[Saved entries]
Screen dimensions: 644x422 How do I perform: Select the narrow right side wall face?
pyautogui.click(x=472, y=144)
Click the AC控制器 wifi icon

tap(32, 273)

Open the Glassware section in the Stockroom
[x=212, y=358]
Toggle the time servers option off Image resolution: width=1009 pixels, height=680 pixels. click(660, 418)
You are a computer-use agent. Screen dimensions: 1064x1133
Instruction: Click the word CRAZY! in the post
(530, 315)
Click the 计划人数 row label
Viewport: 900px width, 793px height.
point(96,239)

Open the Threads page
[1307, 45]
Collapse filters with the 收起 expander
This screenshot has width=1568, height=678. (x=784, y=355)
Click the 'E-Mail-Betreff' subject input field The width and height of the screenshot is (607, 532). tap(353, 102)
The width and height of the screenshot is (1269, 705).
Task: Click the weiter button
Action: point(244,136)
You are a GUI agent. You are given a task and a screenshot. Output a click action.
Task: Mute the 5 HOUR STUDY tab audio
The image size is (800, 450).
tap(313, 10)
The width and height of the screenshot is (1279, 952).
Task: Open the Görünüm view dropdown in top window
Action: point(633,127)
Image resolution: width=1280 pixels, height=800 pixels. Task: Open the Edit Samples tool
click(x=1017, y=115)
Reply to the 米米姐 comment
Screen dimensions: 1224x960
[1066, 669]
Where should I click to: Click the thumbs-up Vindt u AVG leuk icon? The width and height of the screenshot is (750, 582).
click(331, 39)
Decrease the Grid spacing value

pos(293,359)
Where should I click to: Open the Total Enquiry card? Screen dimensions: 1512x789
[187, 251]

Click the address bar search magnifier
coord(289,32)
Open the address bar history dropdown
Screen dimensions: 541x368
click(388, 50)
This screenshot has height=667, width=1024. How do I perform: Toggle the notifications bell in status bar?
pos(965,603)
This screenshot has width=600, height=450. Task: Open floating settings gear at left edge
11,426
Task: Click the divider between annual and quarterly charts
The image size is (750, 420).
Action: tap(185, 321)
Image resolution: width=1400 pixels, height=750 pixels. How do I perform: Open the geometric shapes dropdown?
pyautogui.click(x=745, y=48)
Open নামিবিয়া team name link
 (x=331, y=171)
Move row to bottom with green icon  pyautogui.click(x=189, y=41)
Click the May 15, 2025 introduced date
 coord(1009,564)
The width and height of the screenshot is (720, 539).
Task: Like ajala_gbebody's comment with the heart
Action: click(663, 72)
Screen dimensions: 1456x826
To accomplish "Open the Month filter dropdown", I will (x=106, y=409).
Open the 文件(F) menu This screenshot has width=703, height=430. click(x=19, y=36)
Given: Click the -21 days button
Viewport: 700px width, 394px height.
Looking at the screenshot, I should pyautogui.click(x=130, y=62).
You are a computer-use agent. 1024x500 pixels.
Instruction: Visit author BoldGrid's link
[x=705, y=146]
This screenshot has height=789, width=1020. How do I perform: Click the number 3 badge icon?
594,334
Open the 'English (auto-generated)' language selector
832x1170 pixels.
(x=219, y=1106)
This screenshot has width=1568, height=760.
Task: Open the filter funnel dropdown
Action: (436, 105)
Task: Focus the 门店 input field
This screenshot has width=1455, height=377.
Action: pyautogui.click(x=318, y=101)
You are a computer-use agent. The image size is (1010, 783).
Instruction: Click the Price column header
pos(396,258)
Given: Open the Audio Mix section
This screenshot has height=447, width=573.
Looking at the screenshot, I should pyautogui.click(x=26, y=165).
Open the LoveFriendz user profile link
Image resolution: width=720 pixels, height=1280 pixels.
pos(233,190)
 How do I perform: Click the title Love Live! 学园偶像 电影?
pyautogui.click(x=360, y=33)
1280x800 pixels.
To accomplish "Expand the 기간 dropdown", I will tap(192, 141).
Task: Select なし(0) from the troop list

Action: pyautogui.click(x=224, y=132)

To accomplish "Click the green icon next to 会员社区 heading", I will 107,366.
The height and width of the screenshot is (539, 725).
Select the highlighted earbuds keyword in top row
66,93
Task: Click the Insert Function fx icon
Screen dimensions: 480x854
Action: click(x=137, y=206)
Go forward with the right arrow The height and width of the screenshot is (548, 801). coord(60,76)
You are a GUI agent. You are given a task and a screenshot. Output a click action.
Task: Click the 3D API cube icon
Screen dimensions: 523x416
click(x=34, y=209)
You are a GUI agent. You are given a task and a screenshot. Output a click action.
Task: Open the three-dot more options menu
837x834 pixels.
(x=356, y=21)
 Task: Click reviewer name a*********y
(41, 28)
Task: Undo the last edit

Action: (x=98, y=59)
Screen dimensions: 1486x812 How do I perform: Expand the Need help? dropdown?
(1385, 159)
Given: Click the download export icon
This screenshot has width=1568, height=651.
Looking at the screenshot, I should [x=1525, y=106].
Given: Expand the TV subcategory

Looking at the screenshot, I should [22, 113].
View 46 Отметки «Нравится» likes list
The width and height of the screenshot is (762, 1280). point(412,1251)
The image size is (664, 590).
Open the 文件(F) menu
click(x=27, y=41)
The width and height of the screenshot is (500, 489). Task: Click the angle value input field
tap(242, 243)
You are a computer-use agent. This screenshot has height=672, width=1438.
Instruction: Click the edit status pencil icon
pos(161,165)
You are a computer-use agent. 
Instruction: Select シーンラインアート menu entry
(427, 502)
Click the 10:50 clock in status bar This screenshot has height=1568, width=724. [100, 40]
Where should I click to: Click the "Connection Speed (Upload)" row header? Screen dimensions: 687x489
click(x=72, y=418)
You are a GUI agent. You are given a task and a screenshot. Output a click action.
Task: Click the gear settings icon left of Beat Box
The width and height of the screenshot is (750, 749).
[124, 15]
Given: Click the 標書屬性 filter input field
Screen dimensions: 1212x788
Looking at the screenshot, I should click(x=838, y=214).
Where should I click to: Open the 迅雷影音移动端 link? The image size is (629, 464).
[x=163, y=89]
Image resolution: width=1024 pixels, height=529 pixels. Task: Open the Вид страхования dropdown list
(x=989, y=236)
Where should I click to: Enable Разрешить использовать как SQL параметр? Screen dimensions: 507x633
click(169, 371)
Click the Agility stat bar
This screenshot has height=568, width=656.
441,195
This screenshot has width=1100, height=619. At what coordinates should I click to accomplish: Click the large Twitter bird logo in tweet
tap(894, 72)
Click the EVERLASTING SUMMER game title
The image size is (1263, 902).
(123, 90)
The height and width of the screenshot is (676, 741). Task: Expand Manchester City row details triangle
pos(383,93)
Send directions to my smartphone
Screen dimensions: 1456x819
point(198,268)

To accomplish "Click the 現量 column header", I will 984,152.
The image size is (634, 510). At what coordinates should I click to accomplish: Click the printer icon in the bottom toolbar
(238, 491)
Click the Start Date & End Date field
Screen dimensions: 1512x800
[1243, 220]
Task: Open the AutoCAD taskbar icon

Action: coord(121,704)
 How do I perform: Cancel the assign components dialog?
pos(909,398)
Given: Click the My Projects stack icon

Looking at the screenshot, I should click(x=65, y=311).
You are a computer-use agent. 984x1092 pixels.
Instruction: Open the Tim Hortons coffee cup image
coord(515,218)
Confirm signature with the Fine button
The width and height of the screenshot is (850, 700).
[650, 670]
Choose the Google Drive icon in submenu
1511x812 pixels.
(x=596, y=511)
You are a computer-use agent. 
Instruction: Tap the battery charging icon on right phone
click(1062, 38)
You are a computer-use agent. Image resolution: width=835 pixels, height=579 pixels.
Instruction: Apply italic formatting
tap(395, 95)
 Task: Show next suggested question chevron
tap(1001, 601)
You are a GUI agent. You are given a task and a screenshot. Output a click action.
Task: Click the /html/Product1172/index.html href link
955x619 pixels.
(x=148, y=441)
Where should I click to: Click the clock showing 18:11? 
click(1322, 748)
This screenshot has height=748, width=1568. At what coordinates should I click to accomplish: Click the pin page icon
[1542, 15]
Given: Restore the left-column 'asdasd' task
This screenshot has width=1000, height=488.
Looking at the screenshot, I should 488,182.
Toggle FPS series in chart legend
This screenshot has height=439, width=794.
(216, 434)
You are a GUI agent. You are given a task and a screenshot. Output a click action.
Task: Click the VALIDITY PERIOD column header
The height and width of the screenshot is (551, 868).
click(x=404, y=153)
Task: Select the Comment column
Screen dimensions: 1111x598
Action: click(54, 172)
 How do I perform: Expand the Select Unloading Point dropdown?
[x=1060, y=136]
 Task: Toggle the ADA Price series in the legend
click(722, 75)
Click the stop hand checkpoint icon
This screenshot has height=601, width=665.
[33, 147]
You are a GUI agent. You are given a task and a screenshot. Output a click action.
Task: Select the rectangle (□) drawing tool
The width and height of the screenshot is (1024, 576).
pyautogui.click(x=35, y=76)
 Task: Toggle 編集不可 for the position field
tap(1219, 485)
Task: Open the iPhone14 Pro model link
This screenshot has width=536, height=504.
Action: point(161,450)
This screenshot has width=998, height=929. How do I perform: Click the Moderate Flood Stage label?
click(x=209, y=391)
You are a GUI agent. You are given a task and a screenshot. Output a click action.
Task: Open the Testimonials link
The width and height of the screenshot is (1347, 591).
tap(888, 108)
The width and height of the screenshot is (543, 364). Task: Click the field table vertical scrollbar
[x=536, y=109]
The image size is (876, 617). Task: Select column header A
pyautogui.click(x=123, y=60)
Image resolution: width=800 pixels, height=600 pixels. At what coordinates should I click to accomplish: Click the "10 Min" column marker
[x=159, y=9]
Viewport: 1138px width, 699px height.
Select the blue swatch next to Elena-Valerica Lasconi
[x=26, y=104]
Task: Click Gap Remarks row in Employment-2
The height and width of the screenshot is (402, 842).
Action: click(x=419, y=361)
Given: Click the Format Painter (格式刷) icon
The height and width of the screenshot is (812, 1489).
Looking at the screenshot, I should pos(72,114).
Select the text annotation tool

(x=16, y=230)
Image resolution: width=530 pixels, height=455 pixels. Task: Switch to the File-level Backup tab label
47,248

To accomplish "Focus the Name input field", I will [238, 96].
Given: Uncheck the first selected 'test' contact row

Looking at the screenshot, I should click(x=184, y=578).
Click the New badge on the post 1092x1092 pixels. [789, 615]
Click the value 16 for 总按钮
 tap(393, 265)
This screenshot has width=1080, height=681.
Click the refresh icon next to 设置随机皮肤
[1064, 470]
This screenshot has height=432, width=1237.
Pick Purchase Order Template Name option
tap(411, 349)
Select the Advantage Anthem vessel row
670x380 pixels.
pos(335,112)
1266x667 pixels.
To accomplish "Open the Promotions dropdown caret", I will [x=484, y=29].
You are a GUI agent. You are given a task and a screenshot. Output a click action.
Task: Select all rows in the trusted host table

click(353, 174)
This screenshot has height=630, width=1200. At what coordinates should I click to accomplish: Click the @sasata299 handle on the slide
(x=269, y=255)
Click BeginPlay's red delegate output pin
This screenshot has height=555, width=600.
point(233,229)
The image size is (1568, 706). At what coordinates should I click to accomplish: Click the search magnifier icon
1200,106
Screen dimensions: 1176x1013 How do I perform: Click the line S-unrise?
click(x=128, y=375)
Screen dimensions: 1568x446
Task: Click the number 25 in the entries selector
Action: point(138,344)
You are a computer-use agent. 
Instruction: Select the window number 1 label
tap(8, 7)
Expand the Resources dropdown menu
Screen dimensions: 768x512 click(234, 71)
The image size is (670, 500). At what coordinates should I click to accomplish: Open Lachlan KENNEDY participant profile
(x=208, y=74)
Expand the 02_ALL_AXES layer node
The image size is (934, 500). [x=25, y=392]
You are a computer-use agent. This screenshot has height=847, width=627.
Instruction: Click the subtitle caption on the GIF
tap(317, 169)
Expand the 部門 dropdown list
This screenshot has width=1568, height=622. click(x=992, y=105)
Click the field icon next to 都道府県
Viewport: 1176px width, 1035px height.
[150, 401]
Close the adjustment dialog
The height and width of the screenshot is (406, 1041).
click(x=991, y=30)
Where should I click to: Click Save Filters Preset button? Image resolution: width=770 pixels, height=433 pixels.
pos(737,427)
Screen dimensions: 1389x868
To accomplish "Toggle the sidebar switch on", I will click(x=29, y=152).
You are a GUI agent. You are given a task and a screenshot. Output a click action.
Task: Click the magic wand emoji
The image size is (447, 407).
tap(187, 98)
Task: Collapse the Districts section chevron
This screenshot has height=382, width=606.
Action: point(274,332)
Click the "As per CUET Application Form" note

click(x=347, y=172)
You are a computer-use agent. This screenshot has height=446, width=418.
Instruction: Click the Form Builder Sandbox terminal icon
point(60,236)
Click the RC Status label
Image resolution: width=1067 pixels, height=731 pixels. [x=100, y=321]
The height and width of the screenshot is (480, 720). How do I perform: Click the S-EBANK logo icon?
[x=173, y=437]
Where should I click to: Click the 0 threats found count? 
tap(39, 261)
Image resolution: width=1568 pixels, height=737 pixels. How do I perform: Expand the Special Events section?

Task to complete ->
The lines above that hold the string "computer" are to be located and copied.

Completed exercise ->
You are a computer-use agent. Screen dimensions: 1064x1133
You are a computer-use agent. 1024x500 pixels.
You are a computer-use agent. The image size is (1010, 783).
You are a computer-use agent. This screenshot has height=672, width=1438.
You are a computer-use agent. 
You are a computer-use agent. 984x1092 pixels.
You are a computer-use agent. 
You are a computer-use agent. Image resolution: width=835 pixels, height=579 pixels.
You are a computer-use agent. 
You are a computer-use agent. This screenshot has height=847, width=627.
You are a computer-use agent. This screenshot has height=446, width=418.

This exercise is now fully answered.